Last night, in my utter weariness over yesterday’s car-removal task (which did NOT go well – Sally was beyond sad, beyond devastated), and in my ongoing sadness over my boy, I went to bed early. Honestly, I could go to bed at 6:30 every night. But I make myself last through dinner and try to play with the cat – the poor cat – a little. God, thank you for my sweet husband, who does the dishes every night and gets the coffee-maker filled and ready for my early rising each morning.
As I laid there in bed, it occurred to me then that some good books on the afterlife might help; I want to understand what Mark’s experiencing. I’d read several in the past and would go dig them out again from our library in the basement, but wanted more.
I plodded downstairs and found my iPad and then climbed back under the covers. I pulled up Amazon in my browser and started scrolling through the “Afterlife” selection. It didn’t take long before I was getting more and more repelled/freaked out by excerpts from some of the top sellers in that genre: “…the ectoplasm dripped” was my favorite quote. Seances, tarot cards — no thanks. I miss my son with every single fiber of my being; I do not understand why he cannot be here, but I am also a person who follows the rules, and I’m pretty sure we aren’t supposed to “go there.” I want to keep trying to trust God, to wait on Him, so right now the idea of seeing a medium or whatever just feels…wrong, although I totally understand why people seek them out in their pain and desperation for answers (perhaps it is foolish for me to use the word “never”). I wrestle with the idea of prophets – who are given the gift of prophesy, of divine insight by God – and those who have that same gift today. I know people who have intuition, nudges, ESP and visions. There are so many things that are hard to understand. Are we meant to? I reason: surely it’s okay to want to know more about heaven? Like buying a travel guide. But who is trustworthy?

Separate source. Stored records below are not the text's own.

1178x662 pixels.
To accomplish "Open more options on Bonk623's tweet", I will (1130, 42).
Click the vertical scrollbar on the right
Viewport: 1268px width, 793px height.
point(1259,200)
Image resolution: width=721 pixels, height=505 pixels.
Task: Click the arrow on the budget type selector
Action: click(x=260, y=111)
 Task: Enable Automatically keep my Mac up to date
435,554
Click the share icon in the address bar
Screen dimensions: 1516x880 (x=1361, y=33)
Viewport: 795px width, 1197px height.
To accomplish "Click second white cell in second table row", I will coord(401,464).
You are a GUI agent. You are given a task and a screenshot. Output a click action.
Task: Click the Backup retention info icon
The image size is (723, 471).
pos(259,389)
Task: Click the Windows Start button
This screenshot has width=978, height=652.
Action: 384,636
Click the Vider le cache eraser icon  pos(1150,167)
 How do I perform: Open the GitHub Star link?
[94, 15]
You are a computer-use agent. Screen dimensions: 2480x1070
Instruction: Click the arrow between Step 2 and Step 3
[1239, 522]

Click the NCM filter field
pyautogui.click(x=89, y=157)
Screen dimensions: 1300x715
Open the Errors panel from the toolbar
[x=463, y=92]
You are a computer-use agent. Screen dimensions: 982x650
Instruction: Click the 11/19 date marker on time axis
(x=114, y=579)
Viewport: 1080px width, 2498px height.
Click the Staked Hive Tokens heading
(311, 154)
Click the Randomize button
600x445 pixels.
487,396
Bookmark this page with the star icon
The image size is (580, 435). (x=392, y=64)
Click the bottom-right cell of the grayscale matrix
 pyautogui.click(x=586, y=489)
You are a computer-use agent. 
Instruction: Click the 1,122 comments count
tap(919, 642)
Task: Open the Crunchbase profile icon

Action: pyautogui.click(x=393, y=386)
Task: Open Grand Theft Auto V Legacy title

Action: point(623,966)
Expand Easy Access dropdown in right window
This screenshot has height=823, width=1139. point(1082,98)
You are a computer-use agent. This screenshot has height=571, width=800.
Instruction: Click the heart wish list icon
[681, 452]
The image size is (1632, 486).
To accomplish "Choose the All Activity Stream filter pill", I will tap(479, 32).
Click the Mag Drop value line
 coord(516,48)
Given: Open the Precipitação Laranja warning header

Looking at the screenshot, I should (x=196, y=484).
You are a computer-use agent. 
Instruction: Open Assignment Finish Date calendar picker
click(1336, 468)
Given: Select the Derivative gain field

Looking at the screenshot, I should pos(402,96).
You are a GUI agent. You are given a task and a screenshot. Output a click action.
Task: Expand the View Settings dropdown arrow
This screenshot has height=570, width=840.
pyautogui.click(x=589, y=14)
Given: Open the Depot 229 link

Today’s devotional readings turn out to be spot-on. In Sarah Young’s “Jesus Calling,” she writes: To walk along the path of freedom, you must keep your mind firmly fixed on me. Many voices proclaim, “This is the way for you to go” but only my voice tells you the true way.
The accompanying bible verse is the same one sent to me last week by Katie:
Whether you turn to the right or to the left, you will hear a voice behind you saying, “This is the way; walk in it.” Isaiah 30:21
As I turned out the light, that was my prayer: help me find the right book, God.